▶ _About this task_:
Would you copy each line of the data below that has "computer"?

Collected data entries:

┏━━

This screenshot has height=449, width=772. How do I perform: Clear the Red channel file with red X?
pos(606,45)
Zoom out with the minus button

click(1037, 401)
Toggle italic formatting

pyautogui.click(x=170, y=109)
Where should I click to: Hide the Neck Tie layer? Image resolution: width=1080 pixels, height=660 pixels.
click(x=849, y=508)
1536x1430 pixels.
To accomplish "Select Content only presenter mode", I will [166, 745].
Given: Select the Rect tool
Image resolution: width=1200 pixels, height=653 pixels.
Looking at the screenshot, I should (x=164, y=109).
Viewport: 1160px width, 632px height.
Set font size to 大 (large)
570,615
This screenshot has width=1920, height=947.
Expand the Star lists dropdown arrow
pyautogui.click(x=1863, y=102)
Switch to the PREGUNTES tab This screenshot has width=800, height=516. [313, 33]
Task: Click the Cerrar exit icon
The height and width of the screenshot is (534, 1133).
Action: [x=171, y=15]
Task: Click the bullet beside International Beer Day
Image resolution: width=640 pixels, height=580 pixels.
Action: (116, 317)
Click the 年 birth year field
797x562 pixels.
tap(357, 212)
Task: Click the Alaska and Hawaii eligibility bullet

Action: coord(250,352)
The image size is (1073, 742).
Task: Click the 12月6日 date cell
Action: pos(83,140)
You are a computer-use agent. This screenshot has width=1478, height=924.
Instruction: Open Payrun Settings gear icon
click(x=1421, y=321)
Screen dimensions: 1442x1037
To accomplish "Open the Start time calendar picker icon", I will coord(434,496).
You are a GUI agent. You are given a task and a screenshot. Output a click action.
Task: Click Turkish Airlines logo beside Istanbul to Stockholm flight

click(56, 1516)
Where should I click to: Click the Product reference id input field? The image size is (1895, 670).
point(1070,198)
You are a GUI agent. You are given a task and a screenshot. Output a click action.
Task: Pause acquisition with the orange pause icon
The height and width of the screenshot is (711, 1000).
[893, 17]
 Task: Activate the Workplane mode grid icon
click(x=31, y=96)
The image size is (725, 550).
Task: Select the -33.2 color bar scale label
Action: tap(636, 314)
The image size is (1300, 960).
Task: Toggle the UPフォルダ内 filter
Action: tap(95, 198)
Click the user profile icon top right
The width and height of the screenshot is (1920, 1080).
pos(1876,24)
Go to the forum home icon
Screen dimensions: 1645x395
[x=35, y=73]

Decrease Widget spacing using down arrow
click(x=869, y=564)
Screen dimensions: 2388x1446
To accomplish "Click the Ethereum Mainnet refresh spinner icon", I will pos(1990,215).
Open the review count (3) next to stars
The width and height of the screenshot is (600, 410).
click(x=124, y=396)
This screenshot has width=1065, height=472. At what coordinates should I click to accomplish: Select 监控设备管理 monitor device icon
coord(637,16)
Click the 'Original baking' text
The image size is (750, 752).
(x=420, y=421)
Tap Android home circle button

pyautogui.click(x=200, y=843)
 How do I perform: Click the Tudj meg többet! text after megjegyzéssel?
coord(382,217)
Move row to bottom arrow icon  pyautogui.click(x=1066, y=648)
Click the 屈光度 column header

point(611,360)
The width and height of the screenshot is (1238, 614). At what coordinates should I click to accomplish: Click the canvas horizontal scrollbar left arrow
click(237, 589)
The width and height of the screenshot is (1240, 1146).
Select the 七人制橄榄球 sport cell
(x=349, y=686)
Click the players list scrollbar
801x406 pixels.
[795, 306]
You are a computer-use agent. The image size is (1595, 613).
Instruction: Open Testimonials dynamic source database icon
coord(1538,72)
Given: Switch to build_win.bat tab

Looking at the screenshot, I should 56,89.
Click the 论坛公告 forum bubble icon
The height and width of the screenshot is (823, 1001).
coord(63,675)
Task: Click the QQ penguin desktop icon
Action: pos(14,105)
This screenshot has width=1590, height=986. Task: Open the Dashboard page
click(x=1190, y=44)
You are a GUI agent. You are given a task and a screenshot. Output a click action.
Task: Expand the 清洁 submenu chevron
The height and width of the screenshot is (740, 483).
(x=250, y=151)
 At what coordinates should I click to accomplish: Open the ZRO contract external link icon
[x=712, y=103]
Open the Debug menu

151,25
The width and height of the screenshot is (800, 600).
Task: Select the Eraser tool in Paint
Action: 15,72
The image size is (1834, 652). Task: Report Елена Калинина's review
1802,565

┗━━

▶ _Result_:
You are a computer-use agent. This screenshot has width=1478, height=924.
You are a computer-use agent. The image size is (1595, 613).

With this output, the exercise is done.